:: RAW RECORDS ::

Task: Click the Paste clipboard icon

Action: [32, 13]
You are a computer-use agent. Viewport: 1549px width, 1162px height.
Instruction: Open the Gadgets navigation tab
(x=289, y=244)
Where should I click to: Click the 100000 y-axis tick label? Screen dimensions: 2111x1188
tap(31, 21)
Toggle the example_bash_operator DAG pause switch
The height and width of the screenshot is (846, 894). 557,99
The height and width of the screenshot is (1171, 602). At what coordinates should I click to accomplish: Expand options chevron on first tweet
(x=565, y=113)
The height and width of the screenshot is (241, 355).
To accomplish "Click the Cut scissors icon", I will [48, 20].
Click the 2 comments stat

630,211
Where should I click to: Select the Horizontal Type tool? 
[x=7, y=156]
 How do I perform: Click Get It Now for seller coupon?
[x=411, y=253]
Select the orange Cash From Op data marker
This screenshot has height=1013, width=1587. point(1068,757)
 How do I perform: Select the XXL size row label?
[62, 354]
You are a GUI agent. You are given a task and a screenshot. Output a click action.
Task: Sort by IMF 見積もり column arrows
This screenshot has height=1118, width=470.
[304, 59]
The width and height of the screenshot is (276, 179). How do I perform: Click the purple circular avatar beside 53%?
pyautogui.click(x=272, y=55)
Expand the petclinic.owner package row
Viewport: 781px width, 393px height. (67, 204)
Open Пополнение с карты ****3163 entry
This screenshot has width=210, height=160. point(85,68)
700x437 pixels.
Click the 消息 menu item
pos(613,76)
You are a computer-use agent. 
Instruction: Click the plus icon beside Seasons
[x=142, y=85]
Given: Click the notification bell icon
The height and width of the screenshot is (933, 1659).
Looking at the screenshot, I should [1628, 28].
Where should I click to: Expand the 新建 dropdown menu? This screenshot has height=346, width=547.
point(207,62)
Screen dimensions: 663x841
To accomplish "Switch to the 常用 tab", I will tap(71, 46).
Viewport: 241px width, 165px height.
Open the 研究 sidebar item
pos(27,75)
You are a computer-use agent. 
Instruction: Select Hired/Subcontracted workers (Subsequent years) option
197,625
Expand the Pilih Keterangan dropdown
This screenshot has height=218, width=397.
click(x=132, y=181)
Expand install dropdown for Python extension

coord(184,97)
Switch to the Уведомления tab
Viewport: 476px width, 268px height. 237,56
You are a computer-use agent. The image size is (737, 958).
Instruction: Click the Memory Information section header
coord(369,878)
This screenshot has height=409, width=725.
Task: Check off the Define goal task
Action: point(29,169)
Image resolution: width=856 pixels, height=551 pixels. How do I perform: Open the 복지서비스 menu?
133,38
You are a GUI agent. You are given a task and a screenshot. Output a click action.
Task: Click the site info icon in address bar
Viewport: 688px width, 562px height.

:::

**TASK DETAILS**
Duplicate the records above verbatim, everything from the line containing "The width and" down to the line containing "pos(613,76)", both of those lines included.

**SOLUTION TO THE PROBLEM**
The width and height of the screenshot is (276, 179). How do I perform: Click the purple circular avatar beside 53%?
pyautogui.click(x=272, y=55)
Expand the petclinic.owner package row
Viewport: 781px width, 393px height. (67, 204)
Open Пополнение с карты ****3163 entry
This screenshot has width=210, height=160. point(85,68)
700x437 pixels.
Click the 消息 menu item
pos(613,76)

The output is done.